* _Exercise passage_:
* * *
Note that we generally ignore the p-value for the intercept.
How Well Does the Model Fit the data?#
The most common way to evaluate the overall fit of a linear model is by the R-squared value. R-squared is the proportion of variance explained, meaning the proportion of variance in the observed data that is explained by the model, or the reduction in error over the null model. (The null model just predicts the mean of the observed response, and thus it has an intercept and no slope.)
R-squared is between 0 and 1, and higher is better because it means that more variance is explained by the model. Here’s an example of what R-squared “looks like” fit to a different dataset:
You can see that the blue line explains some of the variance in the data (R-squared=0.54), the green line explains more of the variance (R-squared=0.64), and the red line fits the training data even further (R-squared=0.66). (Does the red line look like it’s overfitting?)
Let’s calculate the R-squared value for our simple linear model:
# print the R-squared value for the model
lm.rsquared
Is that a “good” R-squared value? It’s hard to say. The threshold for a good R-squared value depends widely on the domain. Therefore, it’s most useful as a tool for comparing different models.
So far we have been pulling information from our fitted model piece by piece. However, there is a nice summary command that lets you access a bunch of information about your regression at once.
lm.summary()
This include most of the numbers we discussed above and a few more things discussed in the book chapter reading on regression.
You know know the basics of linear regression! Congrats. Now I want you to work on analyzing a new data set in the same way. All the pieces you need are above or we have encountered in previous lab. Please obtain the dataset on advertising available as a CSV here: http://old.gureckislab.org/courses/fall19/labincp/data/advertising.csv
- Read in the data frame
- Look at the structure of the columns (note the column names are case sensitive)
* * *
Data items
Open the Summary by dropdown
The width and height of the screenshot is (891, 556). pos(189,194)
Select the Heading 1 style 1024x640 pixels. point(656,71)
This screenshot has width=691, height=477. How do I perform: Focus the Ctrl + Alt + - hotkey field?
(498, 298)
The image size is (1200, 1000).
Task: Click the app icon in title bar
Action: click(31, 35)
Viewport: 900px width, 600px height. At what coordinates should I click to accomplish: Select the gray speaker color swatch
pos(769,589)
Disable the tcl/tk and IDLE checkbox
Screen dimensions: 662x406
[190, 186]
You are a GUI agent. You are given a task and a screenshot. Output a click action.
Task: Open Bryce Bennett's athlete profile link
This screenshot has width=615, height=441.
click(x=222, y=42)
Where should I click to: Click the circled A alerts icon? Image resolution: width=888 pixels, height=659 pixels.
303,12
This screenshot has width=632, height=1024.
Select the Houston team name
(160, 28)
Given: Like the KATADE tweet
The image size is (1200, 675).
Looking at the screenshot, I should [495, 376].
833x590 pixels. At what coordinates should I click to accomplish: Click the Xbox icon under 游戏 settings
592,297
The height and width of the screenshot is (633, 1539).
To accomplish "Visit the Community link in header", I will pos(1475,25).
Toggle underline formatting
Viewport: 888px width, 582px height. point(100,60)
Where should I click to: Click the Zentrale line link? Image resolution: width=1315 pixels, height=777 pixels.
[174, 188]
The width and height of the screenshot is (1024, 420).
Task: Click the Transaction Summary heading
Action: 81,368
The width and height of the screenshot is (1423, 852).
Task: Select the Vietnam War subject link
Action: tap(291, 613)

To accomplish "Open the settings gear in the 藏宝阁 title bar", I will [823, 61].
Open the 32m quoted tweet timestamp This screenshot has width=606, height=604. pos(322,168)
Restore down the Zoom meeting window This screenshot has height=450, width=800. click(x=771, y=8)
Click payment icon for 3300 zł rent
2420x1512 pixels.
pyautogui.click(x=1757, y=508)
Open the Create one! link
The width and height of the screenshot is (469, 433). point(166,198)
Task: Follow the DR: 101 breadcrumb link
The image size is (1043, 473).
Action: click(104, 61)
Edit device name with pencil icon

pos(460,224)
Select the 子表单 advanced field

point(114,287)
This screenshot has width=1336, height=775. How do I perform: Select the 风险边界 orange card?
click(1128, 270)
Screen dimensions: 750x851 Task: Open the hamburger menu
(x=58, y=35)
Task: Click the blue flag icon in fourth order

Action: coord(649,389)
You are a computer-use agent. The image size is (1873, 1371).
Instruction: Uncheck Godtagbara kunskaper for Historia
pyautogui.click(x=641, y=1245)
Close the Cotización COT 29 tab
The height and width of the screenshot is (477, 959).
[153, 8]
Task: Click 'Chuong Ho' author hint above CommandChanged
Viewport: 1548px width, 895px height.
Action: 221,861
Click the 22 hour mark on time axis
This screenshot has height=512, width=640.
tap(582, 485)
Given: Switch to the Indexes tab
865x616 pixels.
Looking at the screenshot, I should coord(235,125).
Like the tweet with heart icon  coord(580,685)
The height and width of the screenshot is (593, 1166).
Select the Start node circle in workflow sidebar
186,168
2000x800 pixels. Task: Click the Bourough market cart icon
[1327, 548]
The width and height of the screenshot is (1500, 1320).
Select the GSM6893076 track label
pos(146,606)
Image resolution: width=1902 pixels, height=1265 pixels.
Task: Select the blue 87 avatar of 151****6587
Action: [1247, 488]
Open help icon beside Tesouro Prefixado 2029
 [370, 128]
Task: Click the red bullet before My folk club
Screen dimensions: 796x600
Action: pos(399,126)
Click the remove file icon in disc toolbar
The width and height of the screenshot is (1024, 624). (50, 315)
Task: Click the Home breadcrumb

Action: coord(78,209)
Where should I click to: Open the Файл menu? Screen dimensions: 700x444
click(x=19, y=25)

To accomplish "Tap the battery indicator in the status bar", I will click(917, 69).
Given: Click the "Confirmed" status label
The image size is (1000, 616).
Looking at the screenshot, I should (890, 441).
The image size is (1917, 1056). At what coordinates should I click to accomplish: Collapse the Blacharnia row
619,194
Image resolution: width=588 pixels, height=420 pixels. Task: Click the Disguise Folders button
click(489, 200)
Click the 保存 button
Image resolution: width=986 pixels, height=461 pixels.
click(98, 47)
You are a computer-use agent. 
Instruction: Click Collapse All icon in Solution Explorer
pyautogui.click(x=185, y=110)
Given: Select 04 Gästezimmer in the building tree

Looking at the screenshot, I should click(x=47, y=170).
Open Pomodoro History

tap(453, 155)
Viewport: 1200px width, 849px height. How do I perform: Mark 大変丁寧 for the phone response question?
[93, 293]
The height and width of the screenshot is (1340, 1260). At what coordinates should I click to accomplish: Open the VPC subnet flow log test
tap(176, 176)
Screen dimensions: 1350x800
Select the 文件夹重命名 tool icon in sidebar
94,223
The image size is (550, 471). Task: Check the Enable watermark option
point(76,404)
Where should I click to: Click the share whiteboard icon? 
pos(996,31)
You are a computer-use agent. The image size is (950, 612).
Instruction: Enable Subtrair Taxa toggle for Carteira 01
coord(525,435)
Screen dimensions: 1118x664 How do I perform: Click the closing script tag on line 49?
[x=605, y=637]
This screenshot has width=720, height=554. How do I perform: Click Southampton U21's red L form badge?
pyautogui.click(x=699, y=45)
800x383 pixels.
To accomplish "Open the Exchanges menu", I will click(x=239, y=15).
* * *
* _List of tasks_:
1. According to the linear regression tutorial, why is the R-squared value most useful as a tool for comparing different models?
2. Extend the linear regression tutorial past its final line, adding further steps for analyzing the advertising dataset.

* _Results for the exercise_:
1. The tutorial says it is hard to tell whether a given R-squared value is "good," because the threshold for a good value depends widely on the domain. For that reason, R-squared is most useful for comparing models.

2.
- Plot the relationship between TV advertising and Sale, the relationship between Radio and Sales, and the relationship between Newspaper and Sales. What does this visual exploration of the data suggest? (bonus if you can use subplots() to make it a single figure)
- Perform a separate simple OLS regression of each of the three feature sets on the response variable. Remember that you might want to call your variables different names to keep things separate. For isntance instead of storing the result of each regression in a varable called lm you might want a different lm variable names for each of the simple regressions you run
- Plot the best fit line for each of the three patterns
- Describe the best fitting parameters for each of the three dataset. What are the coefficients in each model, are the slopes different than zero (given the hypothesis test)? What is the R^2 value?
- In a markdown cell write a brief summary of what you think is going on in this data. What types of advertising are most effective for sales? If you had a limited budget which one would you focus your advertising dollars on?
A hint: what are the features?
TV: advertising dollars spent on TV for a single product in a given market (in thousands of dollars)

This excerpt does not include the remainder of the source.